I sometimes have a hard time taking myself (and my role in this little drama) seriously when hanging around with the likes of such interesting and colorful characters, especially given that just a couple years ago I was teaching high school students about the three branches of government.

Fortress America, Part Deux
Photography on the embassy compound is severely limited, as you might guess.  It’s restricted at all embassies, but particularly here and under current circumstances of relative instability, as security for all of us is a premium commodity.  However, a couple years after the embassy opened, Reuters photographer Lucas Jackson visited and together with the New York Times produced a small slideshow explaining to readers what the most expensive embassy in the world was really like. 

I could just provide you with the link, but instead I’ll reproduce his photos here (sans his captions) so that you, too, can see a bit of what Embassy Baghdad really looks like:

This is the Chancery, the main building of the embassy compound, which houses the ambassador’s office and the offices of several other sections.

This is taken from in front of the Chancery and shows Annex I across the street, which houses the Public Affairs Section where I work, the Consulate, and other sections as well.

The indoor basketball court.  There is also an outdoor court, a sand volleyball court, a small soccer field, and a large grassy area (across the street from Annex I, above) where ultimate Frisbee and other activities are held.
 
One of the two gyms.  This one is on the other side of the dividers shown in the photo of the basketball court, above.  The other one is much larger and more extensive.

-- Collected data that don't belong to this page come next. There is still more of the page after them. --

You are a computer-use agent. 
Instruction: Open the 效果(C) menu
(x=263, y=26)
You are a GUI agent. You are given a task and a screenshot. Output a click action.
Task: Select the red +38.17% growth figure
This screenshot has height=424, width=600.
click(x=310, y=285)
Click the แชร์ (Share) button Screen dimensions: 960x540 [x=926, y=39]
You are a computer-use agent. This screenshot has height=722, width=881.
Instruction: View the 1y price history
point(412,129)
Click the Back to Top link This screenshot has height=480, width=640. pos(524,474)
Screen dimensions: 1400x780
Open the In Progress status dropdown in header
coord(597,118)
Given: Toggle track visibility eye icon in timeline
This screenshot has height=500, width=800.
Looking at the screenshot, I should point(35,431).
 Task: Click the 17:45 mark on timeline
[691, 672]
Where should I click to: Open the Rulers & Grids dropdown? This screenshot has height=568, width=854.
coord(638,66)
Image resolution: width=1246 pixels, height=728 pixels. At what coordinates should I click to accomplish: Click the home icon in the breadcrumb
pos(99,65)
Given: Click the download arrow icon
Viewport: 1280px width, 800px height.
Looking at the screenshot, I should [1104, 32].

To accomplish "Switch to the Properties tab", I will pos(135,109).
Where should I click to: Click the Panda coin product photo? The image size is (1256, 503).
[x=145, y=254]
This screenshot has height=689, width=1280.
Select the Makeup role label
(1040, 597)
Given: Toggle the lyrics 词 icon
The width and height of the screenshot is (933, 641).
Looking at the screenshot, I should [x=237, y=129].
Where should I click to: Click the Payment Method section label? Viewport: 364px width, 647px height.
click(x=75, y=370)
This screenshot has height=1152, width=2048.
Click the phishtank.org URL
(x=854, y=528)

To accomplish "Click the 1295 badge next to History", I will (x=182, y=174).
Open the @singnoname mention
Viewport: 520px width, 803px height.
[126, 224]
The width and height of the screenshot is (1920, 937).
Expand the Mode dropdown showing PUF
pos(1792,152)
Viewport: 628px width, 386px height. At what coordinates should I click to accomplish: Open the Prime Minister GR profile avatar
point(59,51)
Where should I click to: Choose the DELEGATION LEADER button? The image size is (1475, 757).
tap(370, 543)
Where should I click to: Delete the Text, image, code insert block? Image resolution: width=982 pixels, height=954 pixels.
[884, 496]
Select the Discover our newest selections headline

The atrium inside the Chancery, which is used for ceremonies and generally is the connective tissue between all
the offices housed within.

The entrance to the D-FAC, the mess hall, the chow hall.  They serve several thousand meals every single day, and nationwide the company which has the contract to provide food for Baghdad and the Consulates in Erbil and Basrah recently served its 25 millionth meal.


The D-FAC.  I have never seen the dining hall look this fancy, and the fruit has never been so artfully displayed.  Capacity is about 400-500, and there are several small “grab-and-go” cafeterias around the compound.

SDAs, or Staff Diplomatic Apartments.  There are six like this, and then there are several other on-compound housing options for contractors and TCNs (Third Country Nationals).  I live in one of the SDAs.

T-Walls, which surround many non-hardened buildings here.  About 20-feet tall, they are designed to shield buildings (and people) vulnerable to incoming gunfire (or worse). 

Tennis courts, which double as a small cricket pitch for the TCNs (or those who descend from cricket-loving countries) who play.  Mostly people play at night after it cools down a bit, say below 100 F.


(In the event you'd like to see the original source of the photos of the embassy and compound, navigate your way here:  https://www.nytimes.com/slideshow/2012/02/07/world/middleeast/20120208-BAGHDAD/s/20120208-BAGHDAD-slide-5QAJ.html )

Thanks For Playing!
It’s been another eventful couple of months here in the Cradle of Civilization, and as we speak (or whatever), I’m prepping for R&R number one back to the family and TGSITU for the Wedding of the Century in about two weeks.  (Please have plenty of sedatives available.)  Tis the season, I suppose, and I have been fortunate to participate virtually in two family weddings in the last two months, which was very bittersweet since I couldn’t be there in person.

And while all of this is going on, we FS-types are hot in the middle of bidding season, which will officially occur shortly after I return from my trip.  We’ll see what happens, but keep your fingers crossed for us, and we’ll let you know what’s next sometime in October.  Stay tuned!

Fortunately for us, we are all well and healthy.  We hope you can say the same.

The opinions expressed within are my own and not those of the U.S. Government.
Please do not disseminate widely without permission.